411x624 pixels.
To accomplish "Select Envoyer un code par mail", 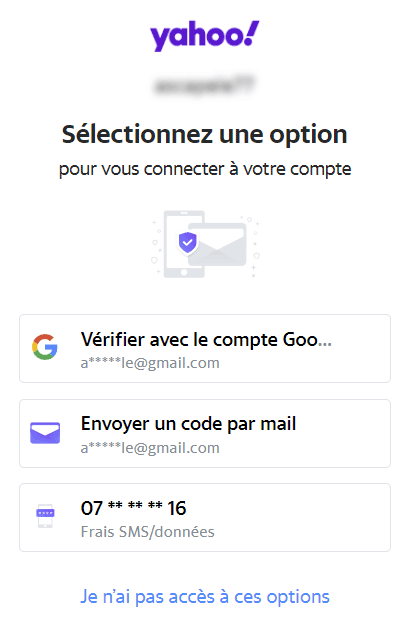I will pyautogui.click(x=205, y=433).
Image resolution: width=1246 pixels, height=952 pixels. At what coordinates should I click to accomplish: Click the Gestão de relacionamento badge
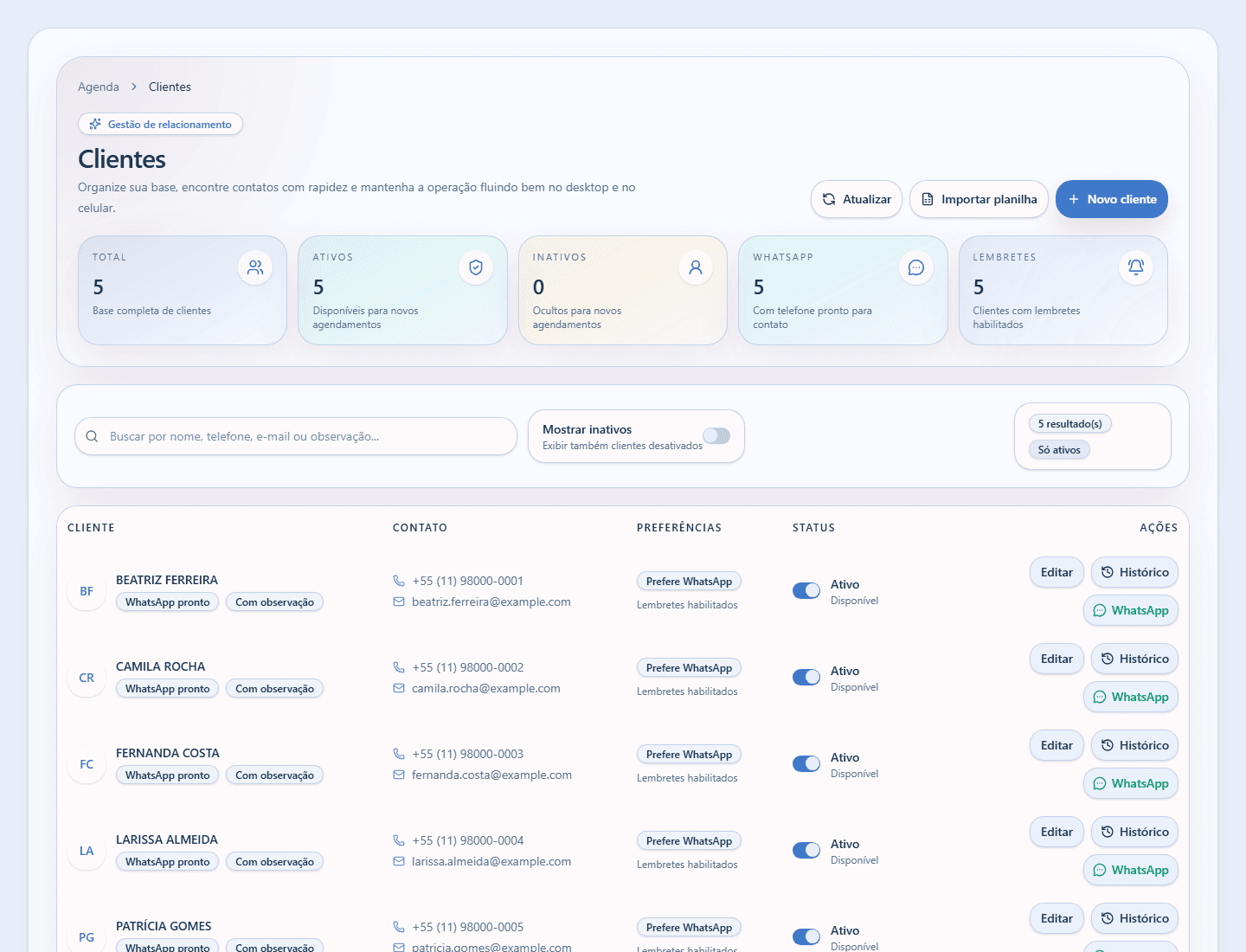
==
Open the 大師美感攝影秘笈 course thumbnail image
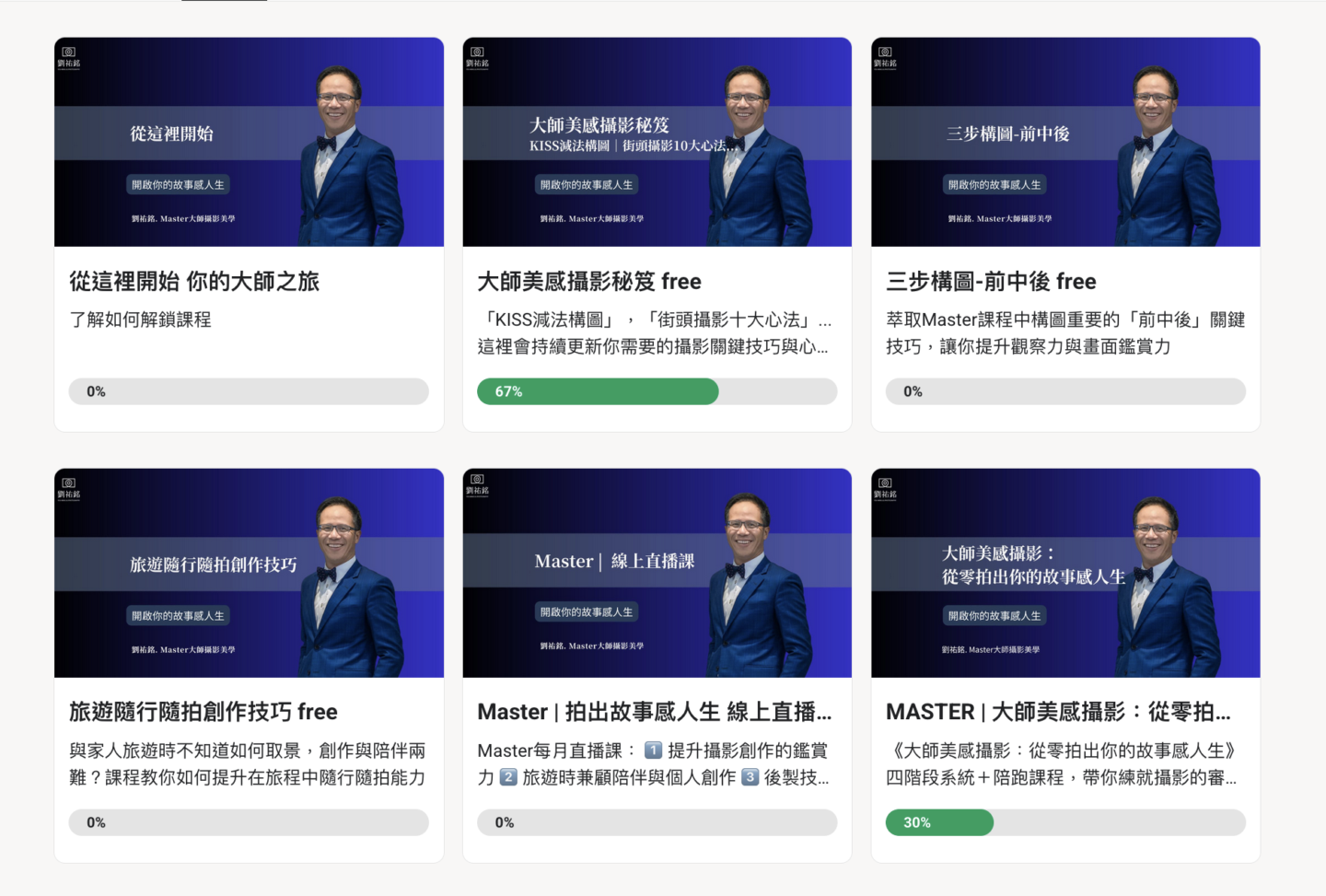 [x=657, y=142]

Work to be completed ::
Search the entries for "pixels" and show every line that has it.

Exercise answer ::
411x624 pixels.
Image resolution: width=1246 pixels, height=952 pixels. At what coordinates should I click to accomplish: Click the Gestão de relacionamento badge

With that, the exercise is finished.